George Sullivan, for plaintiffs.

Benjamin R. Nichols, for defendants.

STORY, Circuit Justice. Independent of every other objection, there is one, which seems admitted in point of fact, and is certainly established in evidence, that is decisive against the plaintiffs. It appears that the plaintiffs obtained a patent in September, 1810, substantially for the same invention, and improvements, which are contained in the patent, on which they now sue. That patent remains in full force and unrepealed. It cannot be, that a patentee can have in use at the same time two valid patents for the same invention; and if he can successively take out at different times new patents for the same invention, he may perpetuate his exclusive right during a century, whereas the patent act confines this right to fourteen years from the date of the first patent.
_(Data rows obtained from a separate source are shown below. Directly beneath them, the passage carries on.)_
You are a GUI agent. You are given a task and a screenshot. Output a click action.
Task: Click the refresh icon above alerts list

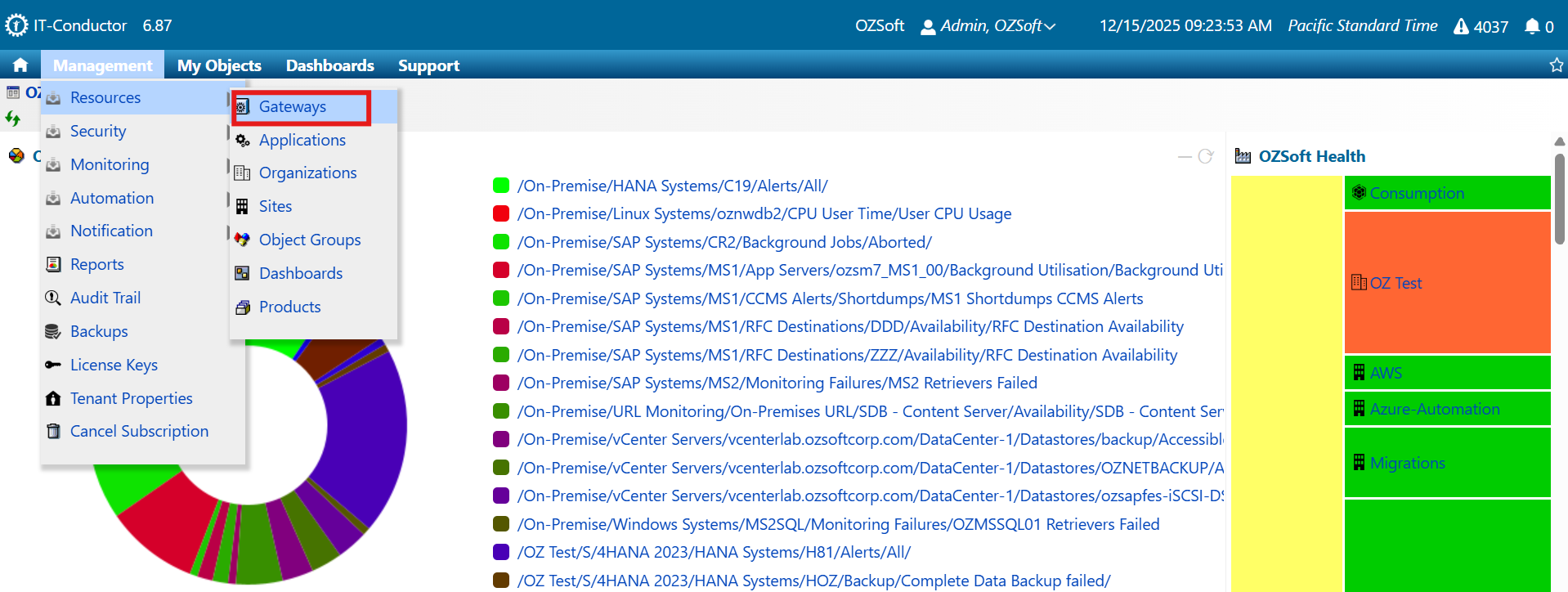click(1205, 156)
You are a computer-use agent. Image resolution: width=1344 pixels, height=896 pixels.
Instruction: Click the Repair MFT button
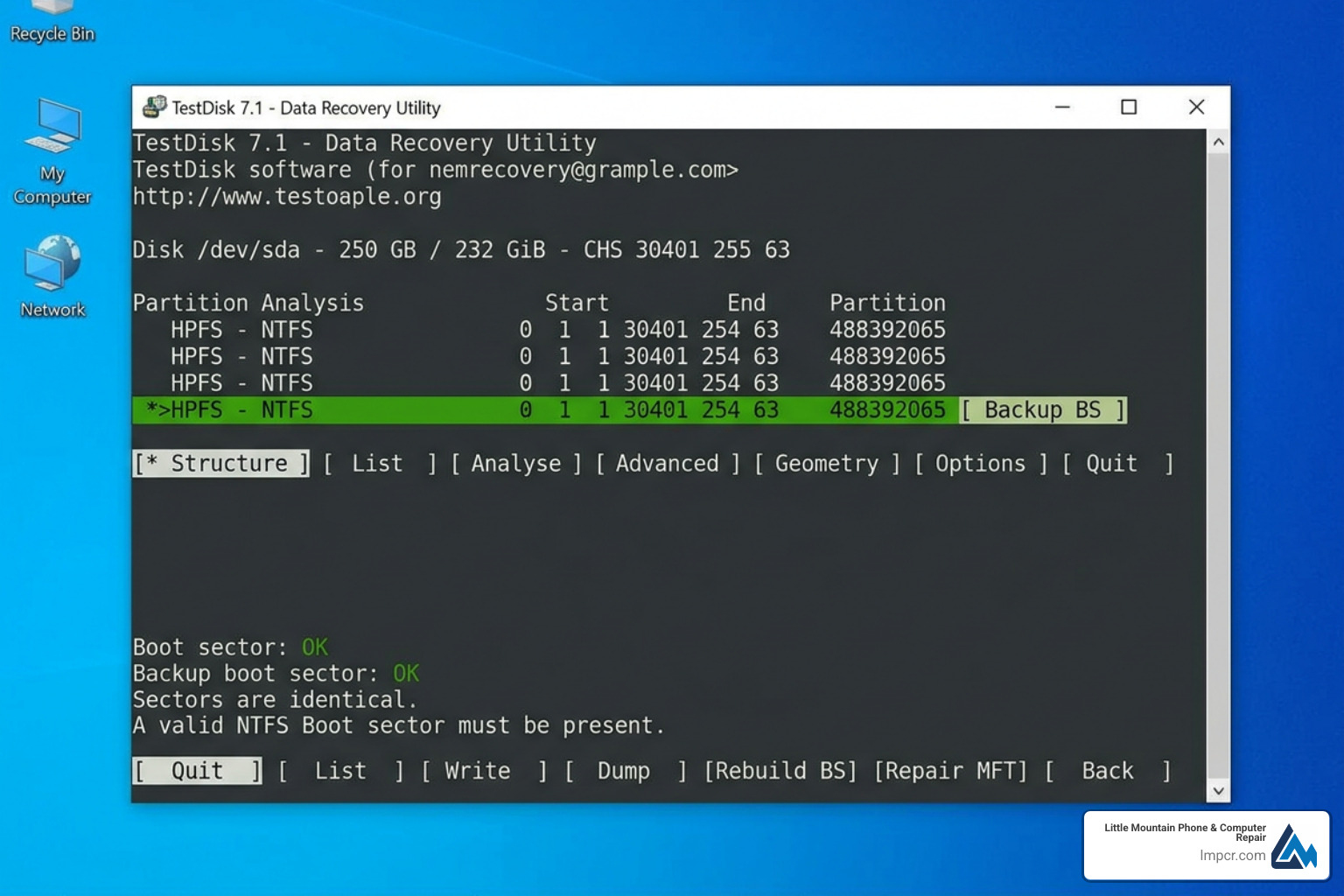coord(949,771)
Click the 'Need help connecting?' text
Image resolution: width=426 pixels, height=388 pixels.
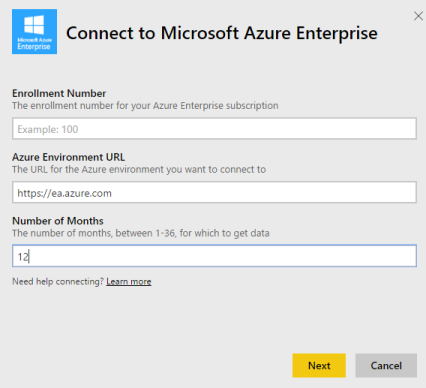[58, 282]
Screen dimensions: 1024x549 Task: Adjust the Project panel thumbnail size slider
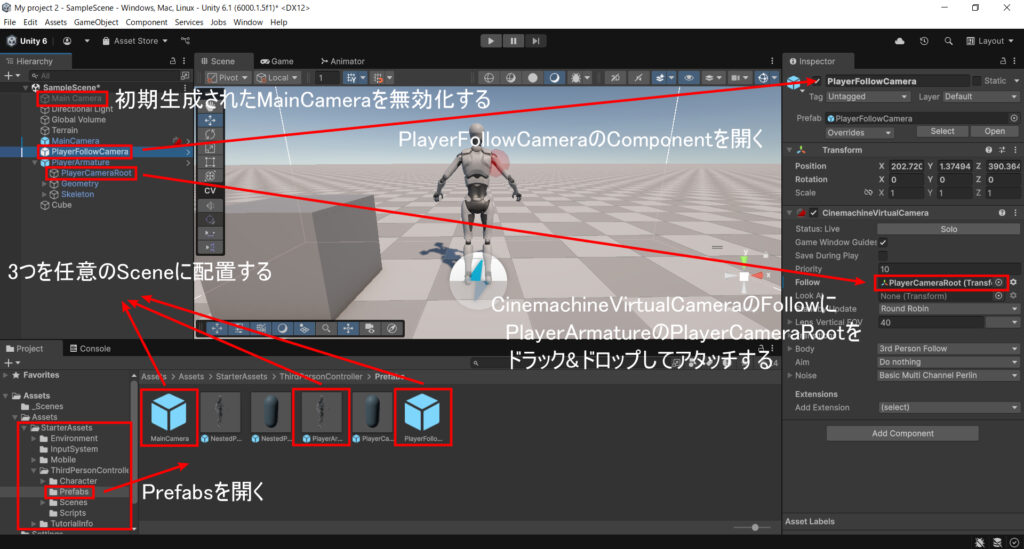coord(753,527)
If this proceeding could obtain countenance, it would completely destroy the whole consideration derived by the public for the grant of the patent, viz. the right to use the invention at the expiration of the term specified in the original grant I hold it to be the necessary conclusion of law, that the inventor can have but a single valid patent for his invention; and that the first he obtains, while it remains unrepealed, is an estoppel to any future patent for the same invention founded upon the general patent act. The public have by the first patent acquired an inchoate interest, which cannot be defeated by any merely ministerial acts of the officers of the government

[For another case involving this patent see Case No. 10,432.]